> **ACTION ITEM**
Your answer must be an exact copy of the records below, with no pictures in it.

> **DATA TO USE**
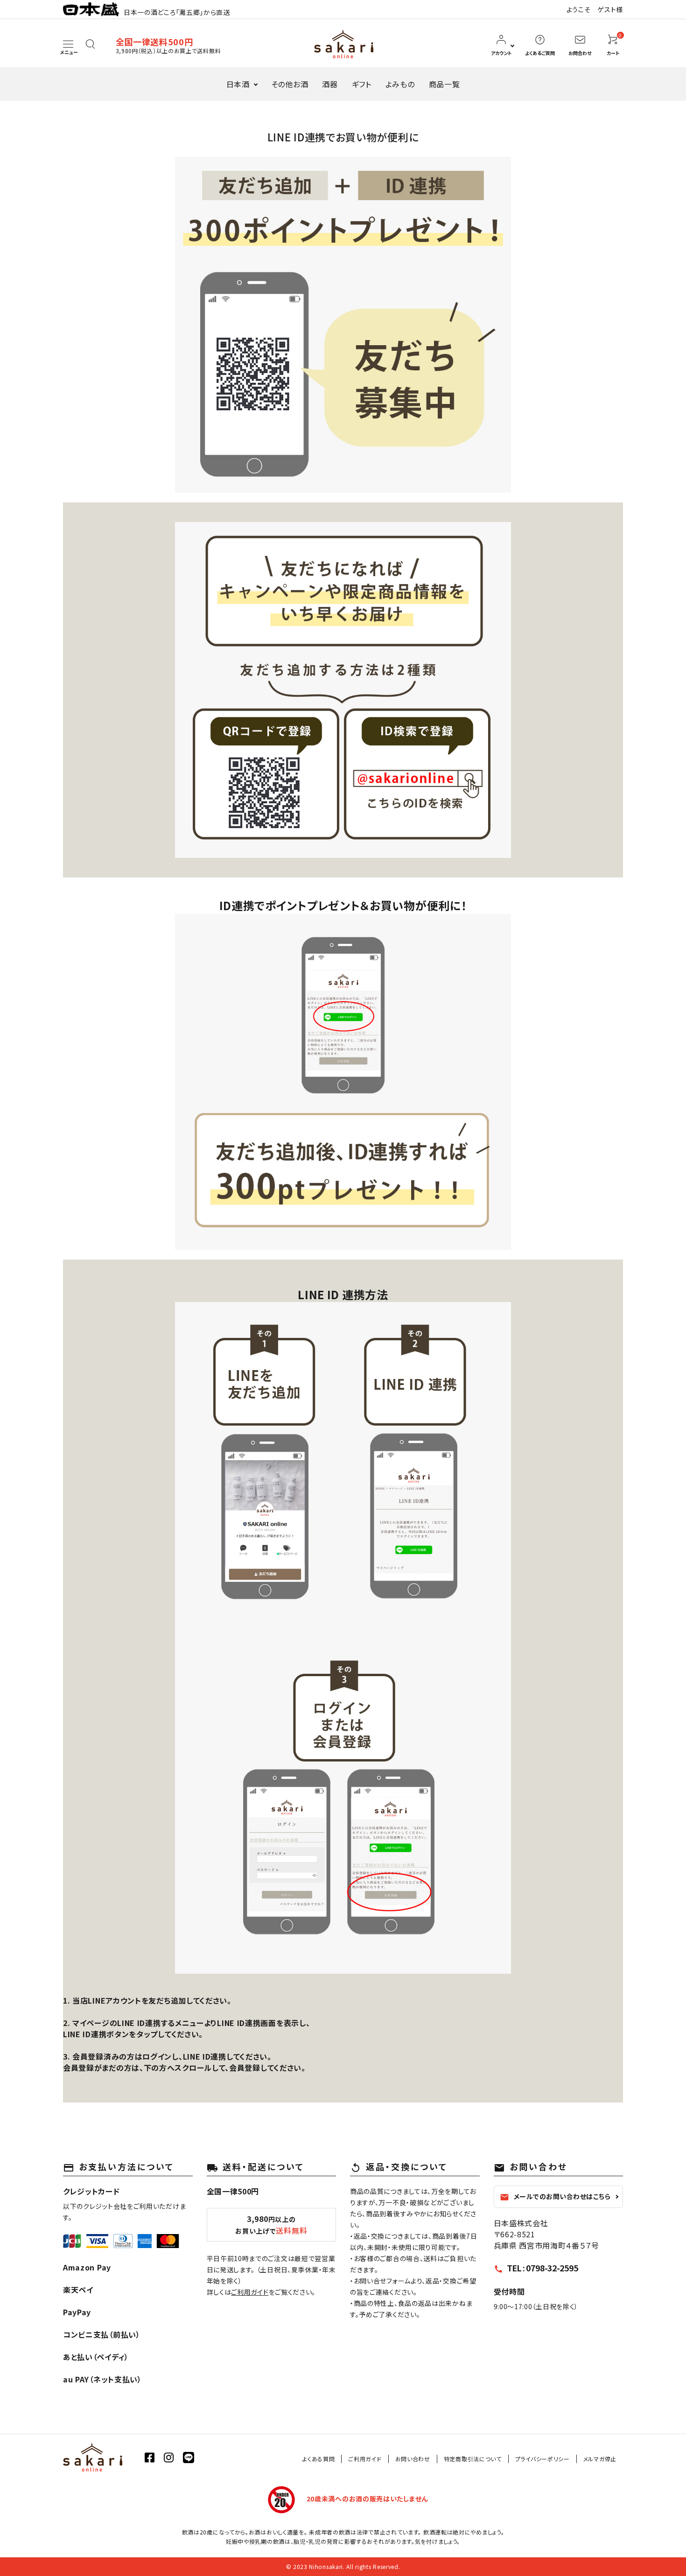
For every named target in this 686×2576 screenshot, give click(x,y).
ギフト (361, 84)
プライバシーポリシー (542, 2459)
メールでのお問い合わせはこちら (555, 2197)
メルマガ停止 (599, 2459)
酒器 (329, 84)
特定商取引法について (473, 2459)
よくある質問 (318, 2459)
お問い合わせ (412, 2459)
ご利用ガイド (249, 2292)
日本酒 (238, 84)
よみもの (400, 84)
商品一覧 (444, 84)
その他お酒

> **SOLUTION TO THIS TASK**
For every named target in this 686×2576 screenshot, give click(x,y).
ギフト (361, 84)
プライバシーポリシー (542, 2459)
メールでのお問い合わせはこちら (555, 2197)
メルマガ停止 (599, 2459)
酒器 (329, 84)
特定商取引法について (473, 2459)
よくある質問 (318, 2459)
お問い合わせ (412, 2459)
ご利用ガイド (249, 2292)
日本酒 (238, 84)
よみもの (400, 84)
商品一覧 (444, 84)
その他お酒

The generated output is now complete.